There are probably a hundred ways you could build this extension; here's how I've done it:

Each snippet is stored as a text file (ex: "Empty DIV.txt") in the Snippets folder of the user's Documents folder (i.e., %USERPROFILE%\Documents\Snippets). The file's name identifies the snippet and its contents get added when the snippet is used. You can have as many or few snippet files as you'd like; they're read when the extension is loaded and cached. If there aren't any snippet files (or the Snippets folder doesn't exist), the extension provides a simple message with instructions for how to set things up.

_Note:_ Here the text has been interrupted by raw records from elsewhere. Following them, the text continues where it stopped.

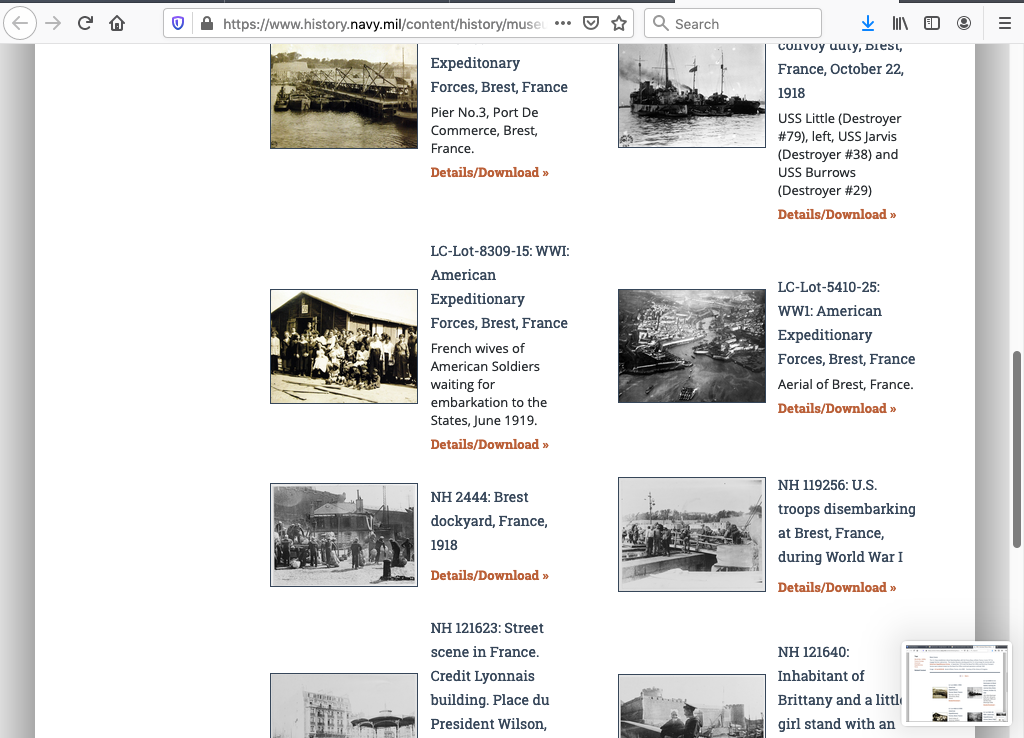Save page to Pocket

click(x=591, y=23)
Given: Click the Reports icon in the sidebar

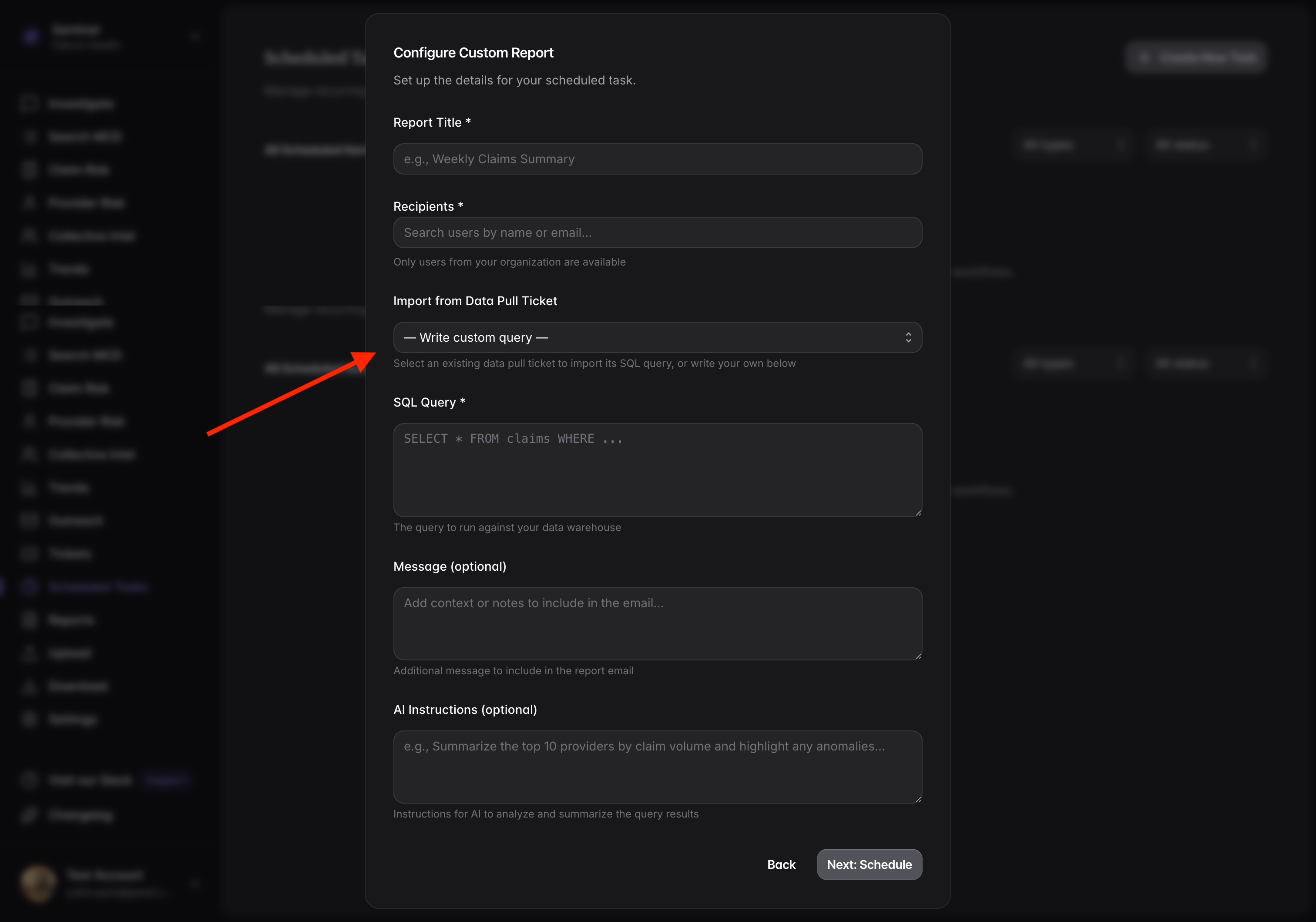Looking at the screenshot, I should (29, 620).
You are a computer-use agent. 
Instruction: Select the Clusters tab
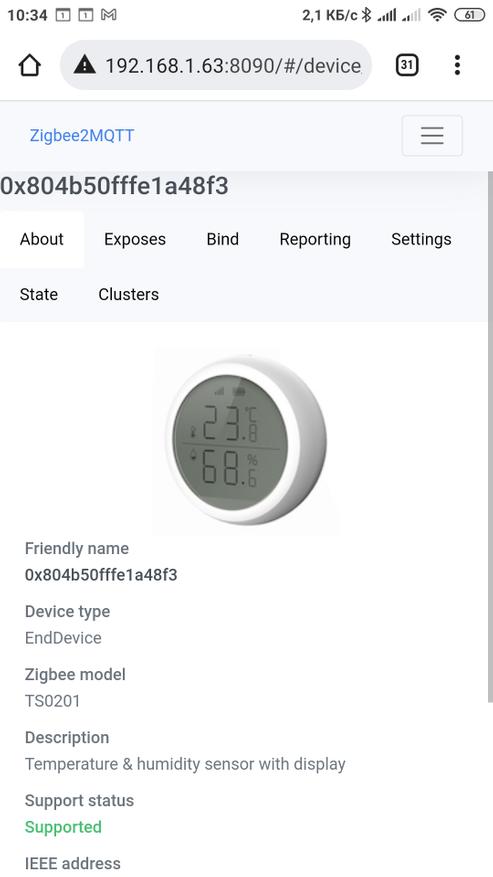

Aside: WebMatrix needs to be restarted in order for snippet changes to take effect. An obvious improvement would be for the Snippets extension to monitor the Snippets directory for changes and apply them on the fly.
The Snippets user interface is a RibbonMenuButton which contains a collection of RibbonButton instances corresponding to each of the available snippets. When the RibbonMenuButton is clicked, it automatically shows the IRibbonButton instances from its Itemscollection in a small, drop-down menu. When a selection is made, the menu is automatically closed.

Aside: A RibbonSplitButton could have been used if there was a scenario where the user could click the top half of the button to perform a similar action (like inserting a default snippet).
The Snippets button only makes sense when the "Files" workspace is active (i.e., a document is being edited), so the extension listens to the IWebMatrixHost.WorkspaceChanged event and shows/hides its Ribbon button according to whether the new workspace is an instance of the IEditorWorkspace interface.

Aside: One of the bits of feedback we've gotten so far is that this scenario (i.e., "only available for a single workspace") is common and should be simplified. Yep, message received. :)
To insert text into the document, Snippets invokes the Paste command via the IWebMatrixHost.HostCommands property. While it's possible to get and set editor text directly for more advanced scenarios, the Paste command works nicely because the editor automatically updates the caret position, replaces selected text, etc.. The downside to using the (application-wide) Paste command is that if the input focus isn't in the body of an open file, then the paste action will be directed elsewhere and won't work as it's meant to.

Aside: The editor interfaces are almost rich enough to manage everything here and avoid using Paste. However, there were a couple of glitches when I tried which led me to use the simpler paste approach for the sample.
Input focus aside, one thing that's clear is that Snippets can never be added without an open document visible. To determine if that's the case, Snippets uses an unnamed host command to populate an instance of IEditorContainer. If that fails or the IEditorExt within is null, that means no document is open and Snippets knows to disable its Ribbon buttons.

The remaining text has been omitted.